Em Março, o ministro chinês dos Recursos Humanos afirmou que o país enfrenta uma escassez de soldadores, marceneiros, prestadores de cuidados a idosos e “talentos digitais altamente qualificados”.

Yao Lu, sociólogo da Universidade de Colúmbia, nos EUA, estima que cerca de 25% dos licenciados entre os 23 e os 35 anos ocupam neste momento postos de trabalho inferiores às qualificações académicas que possuem.

Além disto, adiantou um economista chinês cujo nome não foi revelado, é provável que muitos dos quase 48 milhões de estudantes universitários chineses tenham salários iniciais baixos e contribuam pouco para os impostos ao longo da vida.

“Apesar de não se poder dizer que se trata de uma 'geração perdida', é um enorme desperdício de capital humano”, acrescentou.

“Fazer o trabalho de três pessoas”

Em Maio, o Presidente chinês, Xi Jinping, instou as autoridades a dar prioridade à criação de emprego para os recém-licenciados, mas para os trabalhadores mais jovens desempregados ou recentemente despedidos o cenário é sombrio.

Em declarações à Reuters, Anna Wang, 23 anos, conta que deixou o emprego num banco estatal em Shenzhen este ano devido à elevada pressão e às frequentes horas extraordinárias não remuneradas. Por um salário de cerca de 6000 yuan (762 euros) por mês, “estava a fazer o trabalho de três pessoas”, revela.

Os ex-colegas queixam-se de cortes salariais generalizados e de transferências para postos de trabalho com cargas de trabalho impossíveis de gerir e que os obrigam a demitir-se. Anna trabalha agora a tempo parcial como editora de CV e cliente mistério, tendo como função avaliar o desempenho de marcas.

Em Julho, num encontro com diplomatas estrangeiros à margem de uma reunião económica, os responsáveis políticos disseram que têm vindo a pedir discretamente às empresas que parem com os despedimentos, revelou à Reuters um dos participantes dos presentes.

Olivia Lin, 30 anos, é mais um exemplo de quem abandona cargos qualificados de empresas. Deixou a função pública em Julho depois de cortes generalizados nos bónus e de os chefes terem dado a entender que haveria mais despedimentos. Este ano, segundo anúncios públicos, na cidade de Shenzhen, onde vive a jovem, foram extintos quatro gabinetes a nível distrital.

“A opinião geral é que o ambiente actual não é bom e que a pressão fiscal é muito elevada”, afirmou.

Olivia quer agora um emprego na área da tecnologia. Está há um mês à procura de um cargo, não recebeu qualquer proposta de entrevista. “É completamente diferente de 2021, quando me era garantida uma entrevista de emprego por dia."

Reduzir o estigma

Excluídos do mercado de trabalho e desesperados por uma saída, os jovens chineses estão a partilhar dicas para sobreviver ao desemprego de longa duração.

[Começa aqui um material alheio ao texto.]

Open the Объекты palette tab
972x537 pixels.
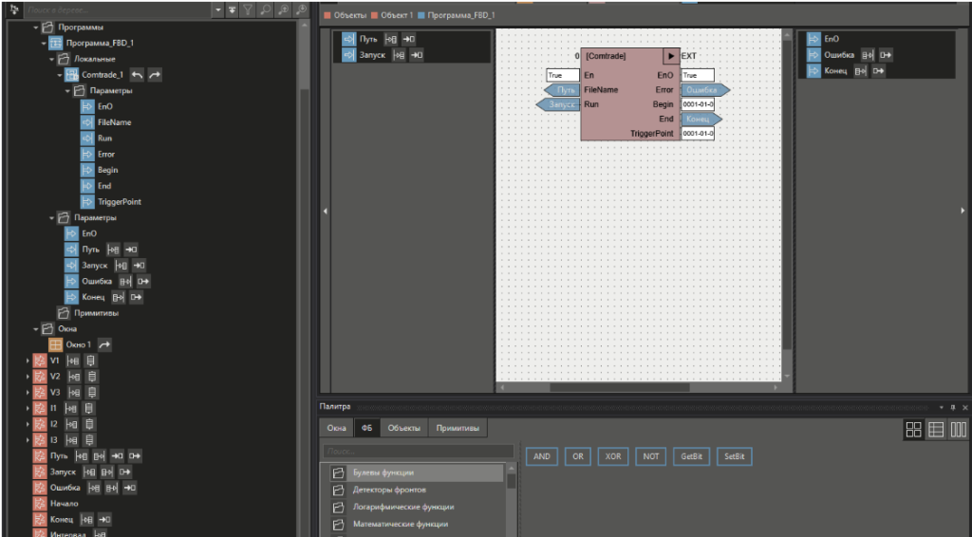click(x=403, y=429)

As hashtags "desempregado", "diário de desemprego" e "despedido" receberam um total de 2,1 mil milhões de visualizações na rede social Xiaohongshu, ou "Instagram chinês", como é conhecida.

Os utilizadores descrevem rotinas diárias mundanas, fazem a contagem decrescente dos dias desde que foram despedidos, partilham conversas embaraçosas com gestores ou dão conselhos, por vezes acompanhados de selfies a chorar.

Segundo Lu, sociólogo da Universidade de Colúmbia, a crescente visibilidade dos jovens desempregados “aumenta a aceitação social mais ampla e reduz o estigma em torno do desemprego” e permite que os mais que estão isolados se conectem e “talvez até redefinam o que significa estar desempregado no actual clima económico”.

O especialista diz ainda que os licenciados desempregados perceberam que culpar o Governo chinês pela situação em que se encontram seria arriscado e ineficaz. Em vez disso, afirma que é mais provável que caiam numa “interiorização do descontentamento e da culpa” ou “fiquem deitados”. Por tudo isto, acredita que os jovens devem baixar as ambições que têm.

“Se de facto entrámos no 'tempo do lixo' penso que os jovens podem acumular competências ou fazer algo criativo, como vender coisas através das redes sociais ou dedicar-se ao artesanato”, completa.